2) The turnover is high: People come and go. Hedge funds come and go. People will stop looking at a given strategy for more reasons than just that it doesn’t make money any more.
3) Quants don’t talk to each other as much as people do in other industries. And that guardedness means that there isn’t a vast body of knowledge on which a new hedge fund can build. This is good news for small fish, since it means that they’re not starting the race with much of a handicap, at least intellectually.

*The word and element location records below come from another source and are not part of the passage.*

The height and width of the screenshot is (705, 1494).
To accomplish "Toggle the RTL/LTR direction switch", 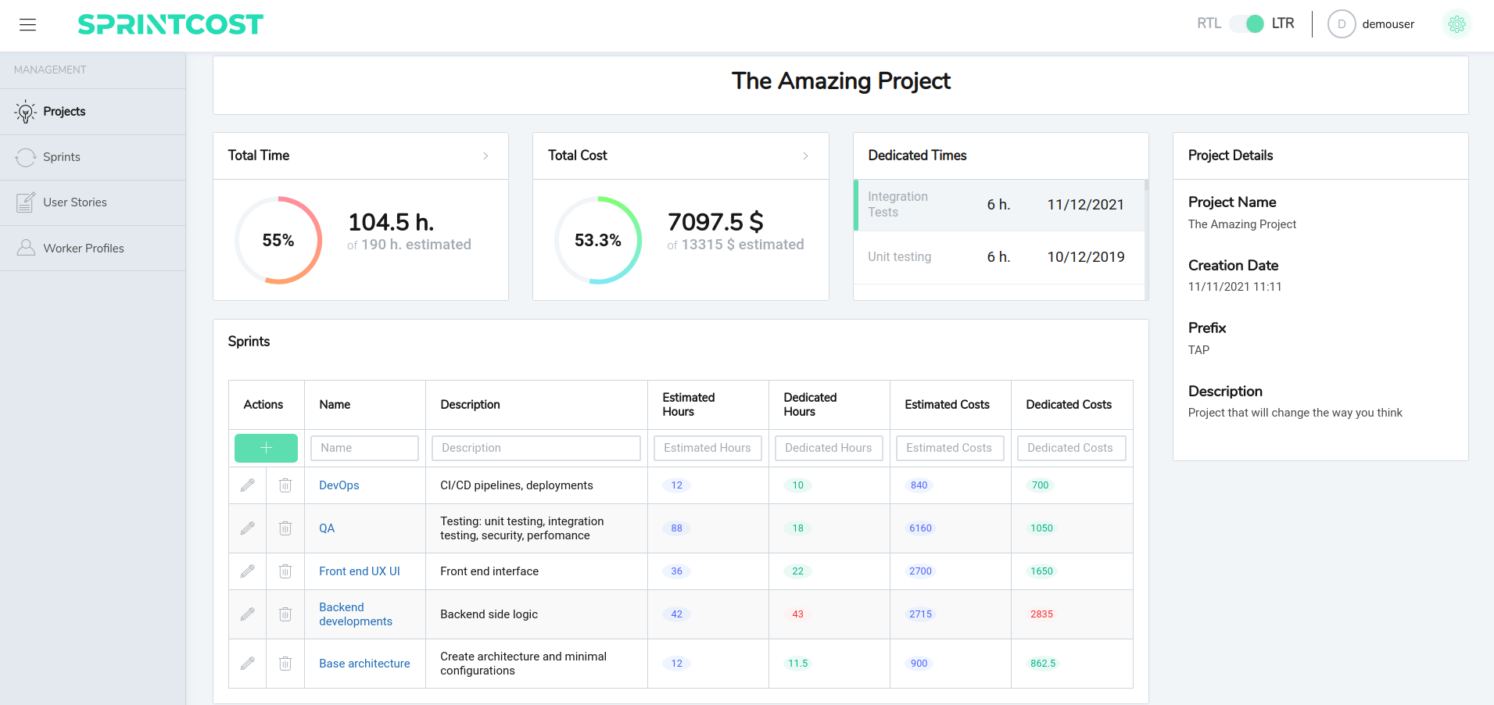I will [x=1246, y=23].
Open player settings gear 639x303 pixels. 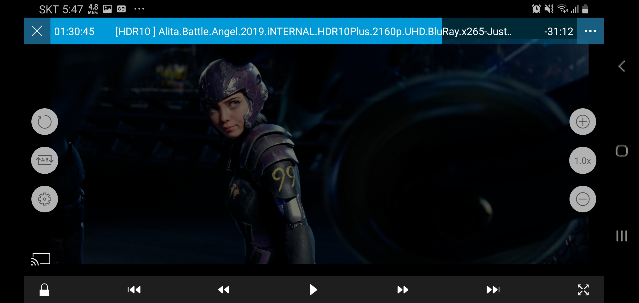[x=45, y=199]
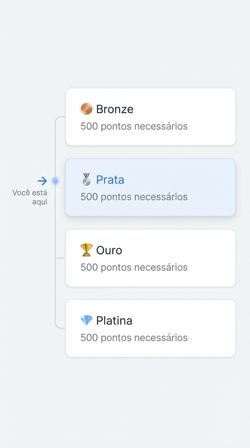
Task: Click the Platina title text
Action: 114,320
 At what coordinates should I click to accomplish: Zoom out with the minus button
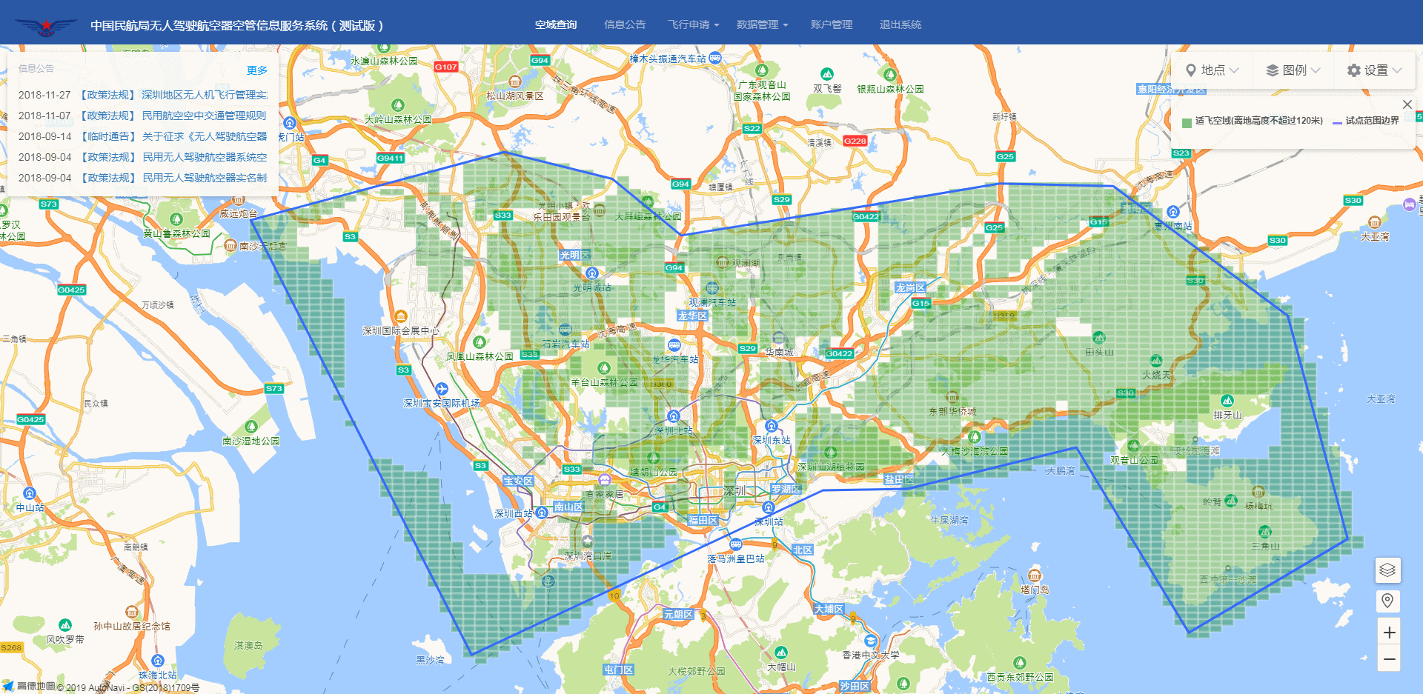(1389, 658)
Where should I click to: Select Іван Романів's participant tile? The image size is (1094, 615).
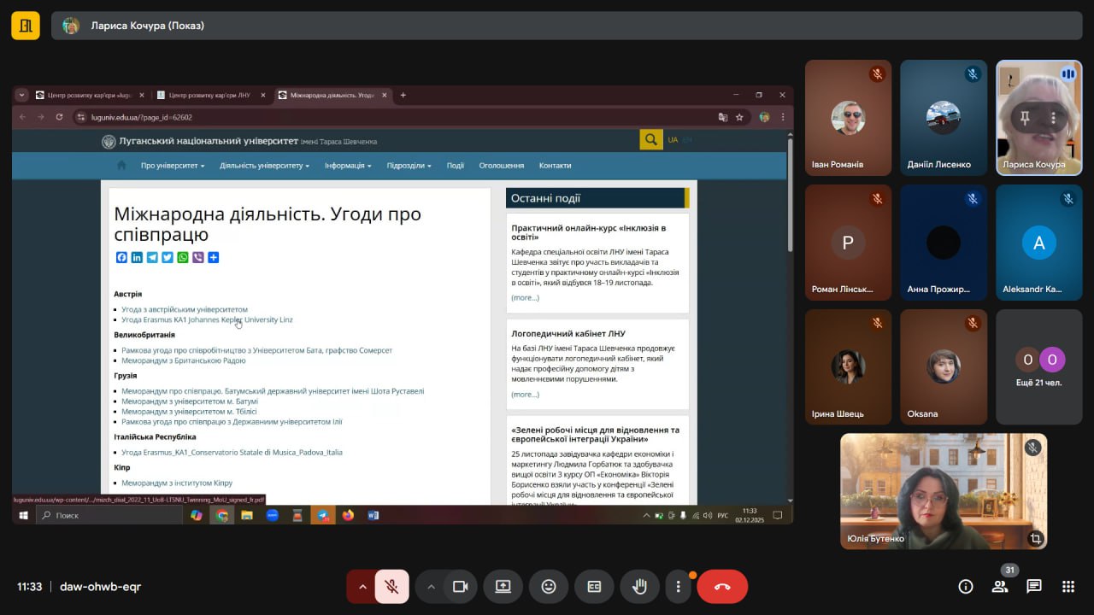[x=848, y=118]
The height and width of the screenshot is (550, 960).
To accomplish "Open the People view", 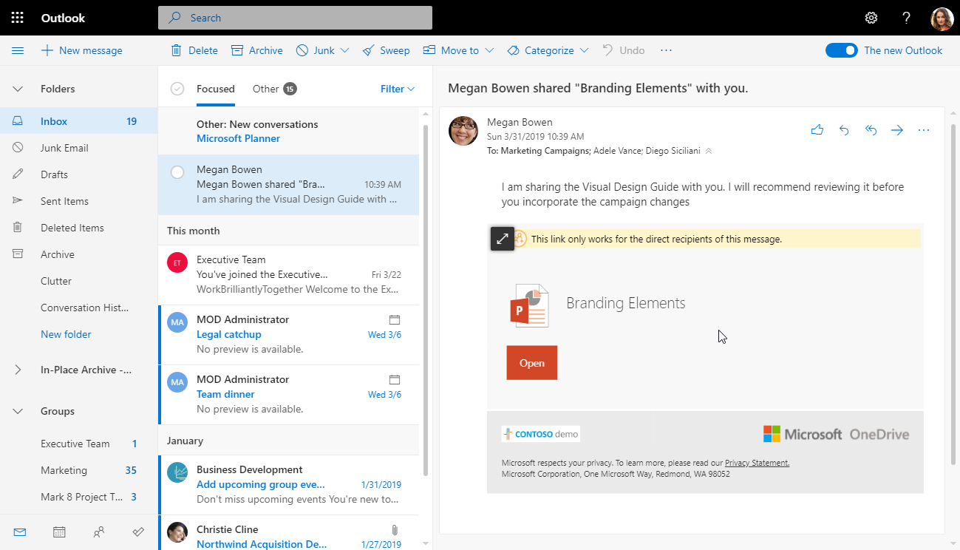I will click(x=99, y=532).
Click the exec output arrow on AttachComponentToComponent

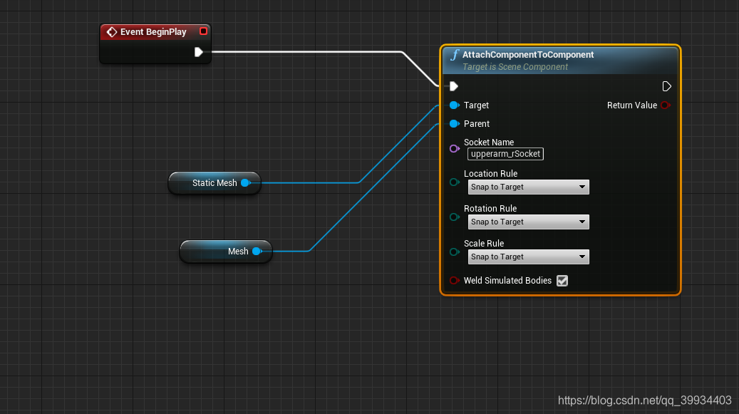tap(667, 86)
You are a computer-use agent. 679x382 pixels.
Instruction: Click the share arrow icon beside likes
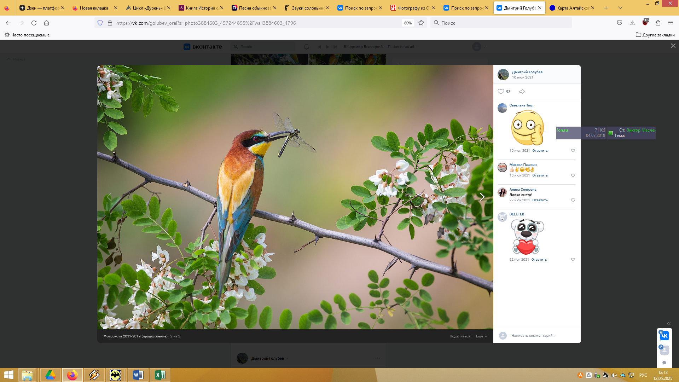coord(522,92)
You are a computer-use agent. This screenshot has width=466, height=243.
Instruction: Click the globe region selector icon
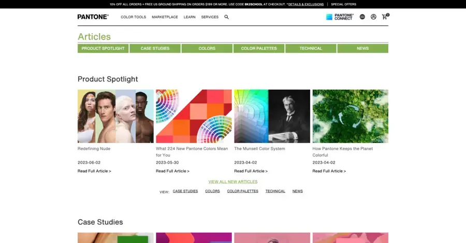(362, 17)
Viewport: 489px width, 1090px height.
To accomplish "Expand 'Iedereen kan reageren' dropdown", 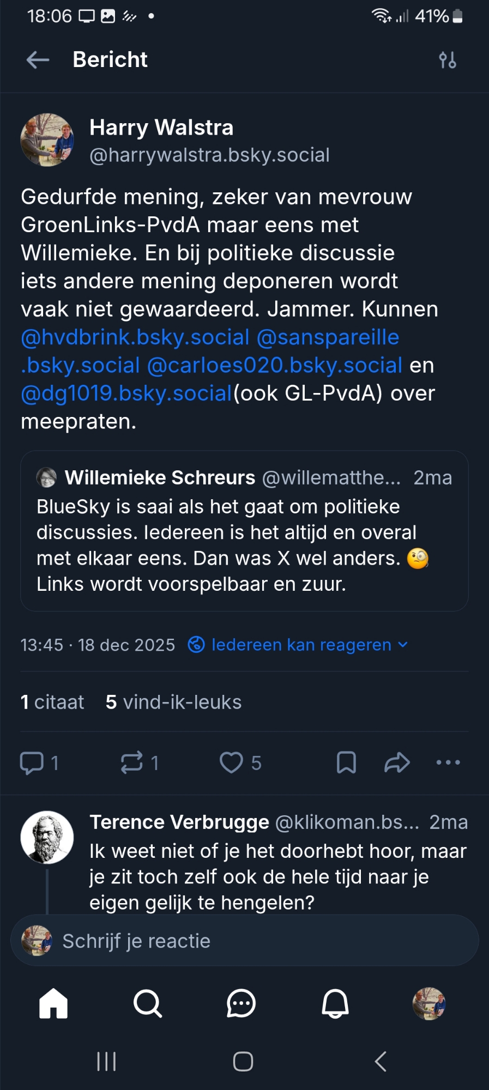I will tap(301, 645).
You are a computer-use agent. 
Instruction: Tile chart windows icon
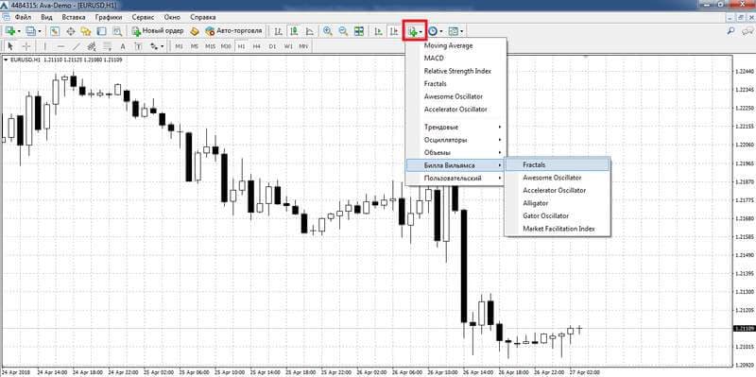pos(359,31)
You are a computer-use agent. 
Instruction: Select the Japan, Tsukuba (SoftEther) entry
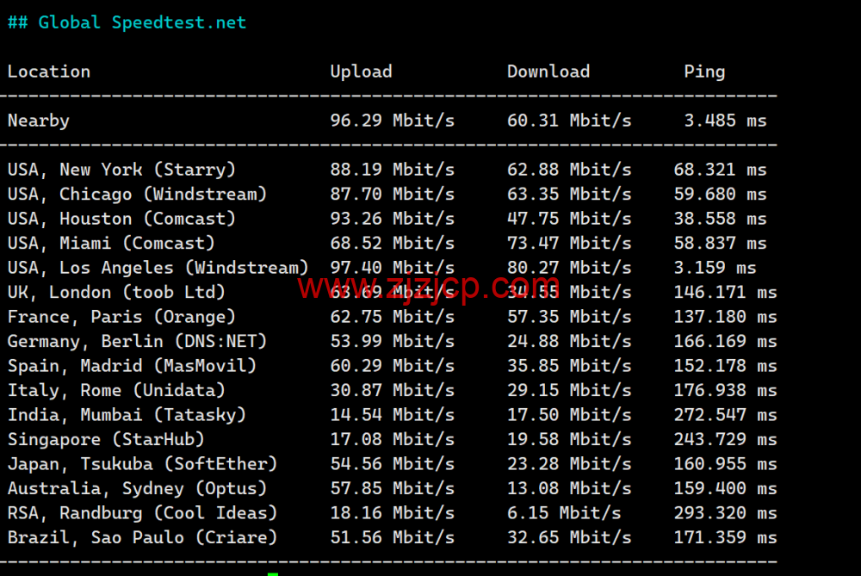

In conclusion, systematic strategies have to be based on either new data or genuinely new methods, both of which pose their own problems. This is subtly different from good old human decision-making strategies. People have access to a wealth of information not available to a computer: They have seen the new smart phone with the same eyes that will choose whether or not to buy it, and determine whether it will be a success. People also understand the underlying factors that make a company successful far better than any current computer system. It is very likely that most good human stock pickers will have a genuine economic insight that, when informed by the right data and analytics, will be both rational and somewhat unique. The crucial difference is that they are using a much more diverse set of data to make each decision, and they’re not choosing a way to combine the data on statistical inferences between the data and previous price movements, but rather understanding the significance of each data point in isolation.